[Start of section]
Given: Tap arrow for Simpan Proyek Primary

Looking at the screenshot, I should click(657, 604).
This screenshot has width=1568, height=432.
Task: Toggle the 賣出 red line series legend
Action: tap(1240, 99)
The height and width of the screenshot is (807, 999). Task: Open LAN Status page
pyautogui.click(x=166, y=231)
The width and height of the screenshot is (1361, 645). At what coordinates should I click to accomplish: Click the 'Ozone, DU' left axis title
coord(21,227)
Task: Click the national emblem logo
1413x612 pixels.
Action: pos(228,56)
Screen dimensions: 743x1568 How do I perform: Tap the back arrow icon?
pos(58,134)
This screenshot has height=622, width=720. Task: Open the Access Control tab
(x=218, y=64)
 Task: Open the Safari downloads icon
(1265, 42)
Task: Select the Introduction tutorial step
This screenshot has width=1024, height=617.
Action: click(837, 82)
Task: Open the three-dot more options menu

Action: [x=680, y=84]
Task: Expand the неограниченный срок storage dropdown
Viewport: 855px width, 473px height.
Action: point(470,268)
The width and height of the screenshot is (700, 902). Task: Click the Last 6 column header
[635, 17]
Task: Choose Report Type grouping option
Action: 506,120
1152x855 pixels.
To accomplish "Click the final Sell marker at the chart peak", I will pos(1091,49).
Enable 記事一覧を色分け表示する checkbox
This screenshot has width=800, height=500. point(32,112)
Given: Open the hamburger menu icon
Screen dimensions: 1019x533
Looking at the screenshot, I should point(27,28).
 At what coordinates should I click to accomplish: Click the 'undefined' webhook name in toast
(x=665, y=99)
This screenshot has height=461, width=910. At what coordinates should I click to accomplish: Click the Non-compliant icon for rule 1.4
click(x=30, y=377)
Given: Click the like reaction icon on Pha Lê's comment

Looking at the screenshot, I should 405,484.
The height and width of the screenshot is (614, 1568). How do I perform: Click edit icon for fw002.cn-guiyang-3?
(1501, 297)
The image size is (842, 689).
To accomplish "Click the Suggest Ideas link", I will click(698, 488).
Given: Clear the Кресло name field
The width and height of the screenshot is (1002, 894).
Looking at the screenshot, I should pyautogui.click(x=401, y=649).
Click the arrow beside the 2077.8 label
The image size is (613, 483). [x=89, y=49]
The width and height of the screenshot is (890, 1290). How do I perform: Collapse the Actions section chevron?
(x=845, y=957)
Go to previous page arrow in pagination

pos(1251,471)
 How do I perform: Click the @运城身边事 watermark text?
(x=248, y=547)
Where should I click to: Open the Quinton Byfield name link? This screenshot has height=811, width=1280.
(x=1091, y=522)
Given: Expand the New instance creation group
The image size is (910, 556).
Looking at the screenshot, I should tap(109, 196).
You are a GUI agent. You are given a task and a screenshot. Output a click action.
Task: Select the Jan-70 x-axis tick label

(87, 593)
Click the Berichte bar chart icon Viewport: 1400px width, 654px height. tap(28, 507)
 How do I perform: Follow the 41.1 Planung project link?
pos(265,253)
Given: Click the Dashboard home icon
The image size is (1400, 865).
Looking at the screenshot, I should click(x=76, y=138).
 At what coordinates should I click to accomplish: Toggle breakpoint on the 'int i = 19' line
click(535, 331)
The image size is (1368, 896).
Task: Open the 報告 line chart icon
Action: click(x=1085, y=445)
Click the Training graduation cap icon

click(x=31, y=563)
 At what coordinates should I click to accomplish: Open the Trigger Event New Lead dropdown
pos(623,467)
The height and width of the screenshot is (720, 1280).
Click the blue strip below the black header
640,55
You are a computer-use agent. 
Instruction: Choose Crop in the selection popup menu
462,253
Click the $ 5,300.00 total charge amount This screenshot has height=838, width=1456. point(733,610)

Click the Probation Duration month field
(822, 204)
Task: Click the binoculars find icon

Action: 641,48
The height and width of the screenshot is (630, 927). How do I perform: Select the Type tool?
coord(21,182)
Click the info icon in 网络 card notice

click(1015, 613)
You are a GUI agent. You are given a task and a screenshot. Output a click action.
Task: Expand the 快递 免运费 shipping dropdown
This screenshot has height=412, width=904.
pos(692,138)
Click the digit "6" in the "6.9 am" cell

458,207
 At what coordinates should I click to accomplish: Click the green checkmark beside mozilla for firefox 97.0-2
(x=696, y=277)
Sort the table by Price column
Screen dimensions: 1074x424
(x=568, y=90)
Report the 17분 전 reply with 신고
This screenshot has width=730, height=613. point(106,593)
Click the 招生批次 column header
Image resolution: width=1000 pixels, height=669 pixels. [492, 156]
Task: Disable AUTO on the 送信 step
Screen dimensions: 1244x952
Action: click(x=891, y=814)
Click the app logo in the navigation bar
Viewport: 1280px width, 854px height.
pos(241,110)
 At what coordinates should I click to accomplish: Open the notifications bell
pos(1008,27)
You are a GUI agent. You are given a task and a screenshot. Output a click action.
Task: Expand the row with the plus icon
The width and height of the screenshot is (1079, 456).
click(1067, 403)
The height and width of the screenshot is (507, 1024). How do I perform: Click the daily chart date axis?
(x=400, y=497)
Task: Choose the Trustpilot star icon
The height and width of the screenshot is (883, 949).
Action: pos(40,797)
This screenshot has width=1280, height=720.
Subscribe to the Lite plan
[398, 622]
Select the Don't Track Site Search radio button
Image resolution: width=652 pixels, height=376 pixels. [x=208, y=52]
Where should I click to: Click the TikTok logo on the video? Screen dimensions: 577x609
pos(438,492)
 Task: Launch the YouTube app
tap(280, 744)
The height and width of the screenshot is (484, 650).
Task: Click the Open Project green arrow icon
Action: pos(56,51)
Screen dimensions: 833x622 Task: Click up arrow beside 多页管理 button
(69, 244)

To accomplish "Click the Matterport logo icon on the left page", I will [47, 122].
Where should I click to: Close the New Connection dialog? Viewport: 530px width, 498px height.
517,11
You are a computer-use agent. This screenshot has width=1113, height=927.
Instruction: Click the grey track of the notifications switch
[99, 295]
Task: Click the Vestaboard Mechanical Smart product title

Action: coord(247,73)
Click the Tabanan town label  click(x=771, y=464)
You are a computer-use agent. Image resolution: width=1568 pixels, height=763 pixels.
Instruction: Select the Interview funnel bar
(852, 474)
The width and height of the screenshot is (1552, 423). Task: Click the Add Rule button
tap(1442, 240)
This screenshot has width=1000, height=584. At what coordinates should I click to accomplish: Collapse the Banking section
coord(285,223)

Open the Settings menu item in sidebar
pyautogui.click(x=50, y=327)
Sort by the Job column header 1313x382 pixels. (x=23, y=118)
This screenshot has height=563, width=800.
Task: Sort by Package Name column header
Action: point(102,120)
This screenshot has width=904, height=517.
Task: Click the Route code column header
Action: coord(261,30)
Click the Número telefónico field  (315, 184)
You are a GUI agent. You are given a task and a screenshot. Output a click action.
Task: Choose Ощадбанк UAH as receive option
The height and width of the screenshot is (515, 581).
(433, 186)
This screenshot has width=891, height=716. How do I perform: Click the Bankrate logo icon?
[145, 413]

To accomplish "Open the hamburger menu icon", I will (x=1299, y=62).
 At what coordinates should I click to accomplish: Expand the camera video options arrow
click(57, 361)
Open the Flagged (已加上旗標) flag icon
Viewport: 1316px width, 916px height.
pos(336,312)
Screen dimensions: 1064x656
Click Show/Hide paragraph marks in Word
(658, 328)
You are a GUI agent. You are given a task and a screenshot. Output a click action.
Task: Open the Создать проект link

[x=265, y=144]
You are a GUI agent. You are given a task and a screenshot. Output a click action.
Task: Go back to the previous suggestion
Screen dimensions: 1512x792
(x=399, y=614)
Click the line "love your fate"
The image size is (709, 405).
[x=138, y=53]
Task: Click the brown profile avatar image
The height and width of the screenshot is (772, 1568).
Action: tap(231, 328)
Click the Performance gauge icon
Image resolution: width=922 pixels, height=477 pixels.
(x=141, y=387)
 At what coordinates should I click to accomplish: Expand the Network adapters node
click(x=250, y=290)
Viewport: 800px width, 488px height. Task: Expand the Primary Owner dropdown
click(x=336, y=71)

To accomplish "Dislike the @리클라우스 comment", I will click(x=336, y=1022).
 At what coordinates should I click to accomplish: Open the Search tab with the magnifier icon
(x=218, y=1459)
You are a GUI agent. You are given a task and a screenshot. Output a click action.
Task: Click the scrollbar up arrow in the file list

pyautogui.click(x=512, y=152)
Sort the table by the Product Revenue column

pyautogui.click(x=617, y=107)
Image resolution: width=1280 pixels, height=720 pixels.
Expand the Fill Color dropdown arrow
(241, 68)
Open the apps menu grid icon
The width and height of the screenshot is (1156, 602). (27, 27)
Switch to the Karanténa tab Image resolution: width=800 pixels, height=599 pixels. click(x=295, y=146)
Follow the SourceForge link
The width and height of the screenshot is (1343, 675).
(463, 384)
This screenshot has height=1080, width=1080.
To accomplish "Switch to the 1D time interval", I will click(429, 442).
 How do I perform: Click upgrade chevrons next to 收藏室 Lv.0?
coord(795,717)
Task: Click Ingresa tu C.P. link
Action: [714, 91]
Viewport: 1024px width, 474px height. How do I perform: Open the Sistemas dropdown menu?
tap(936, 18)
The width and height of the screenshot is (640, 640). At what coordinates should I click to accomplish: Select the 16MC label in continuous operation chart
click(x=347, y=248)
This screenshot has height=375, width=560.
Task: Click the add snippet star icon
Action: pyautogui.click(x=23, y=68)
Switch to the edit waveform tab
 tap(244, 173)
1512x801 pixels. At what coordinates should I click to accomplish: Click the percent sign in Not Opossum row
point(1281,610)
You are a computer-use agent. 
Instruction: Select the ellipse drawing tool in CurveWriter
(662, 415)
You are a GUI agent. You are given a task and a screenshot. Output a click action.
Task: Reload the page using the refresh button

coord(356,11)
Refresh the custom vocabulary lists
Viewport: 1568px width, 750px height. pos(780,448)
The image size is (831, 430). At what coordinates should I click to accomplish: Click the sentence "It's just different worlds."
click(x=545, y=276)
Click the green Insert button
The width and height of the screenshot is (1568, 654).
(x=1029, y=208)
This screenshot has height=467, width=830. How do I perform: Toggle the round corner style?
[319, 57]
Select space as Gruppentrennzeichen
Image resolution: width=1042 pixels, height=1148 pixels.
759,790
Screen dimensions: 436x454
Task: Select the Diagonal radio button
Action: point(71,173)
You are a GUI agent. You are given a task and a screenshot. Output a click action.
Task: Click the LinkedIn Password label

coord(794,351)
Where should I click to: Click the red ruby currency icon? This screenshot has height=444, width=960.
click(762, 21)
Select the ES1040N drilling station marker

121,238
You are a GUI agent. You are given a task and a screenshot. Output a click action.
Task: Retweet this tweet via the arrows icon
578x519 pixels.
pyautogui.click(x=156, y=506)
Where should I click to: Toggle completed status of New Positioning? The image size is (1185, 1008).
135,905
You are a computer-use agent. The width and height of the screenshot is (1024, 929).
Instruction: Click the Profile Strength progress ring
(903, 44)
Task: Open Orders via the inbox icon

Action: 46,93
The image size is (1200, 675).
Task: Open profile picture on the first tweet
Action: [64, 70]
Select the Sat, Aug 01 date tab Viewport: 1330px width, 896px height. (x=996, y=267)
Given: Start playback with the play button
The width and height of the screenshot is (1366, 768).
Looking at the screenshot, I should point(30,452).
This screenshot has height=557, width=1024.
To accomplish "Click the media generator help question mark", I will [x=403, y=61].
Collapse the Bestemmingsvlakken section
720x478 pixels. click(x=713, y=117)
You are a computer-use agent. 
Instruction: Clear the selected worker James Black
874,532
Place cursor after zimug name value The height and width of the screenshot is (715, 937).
[End of section]
What is needed: State the number of lines in the material above in which the string "hamburger" appears, with no accompanying text.

Worked solution: 2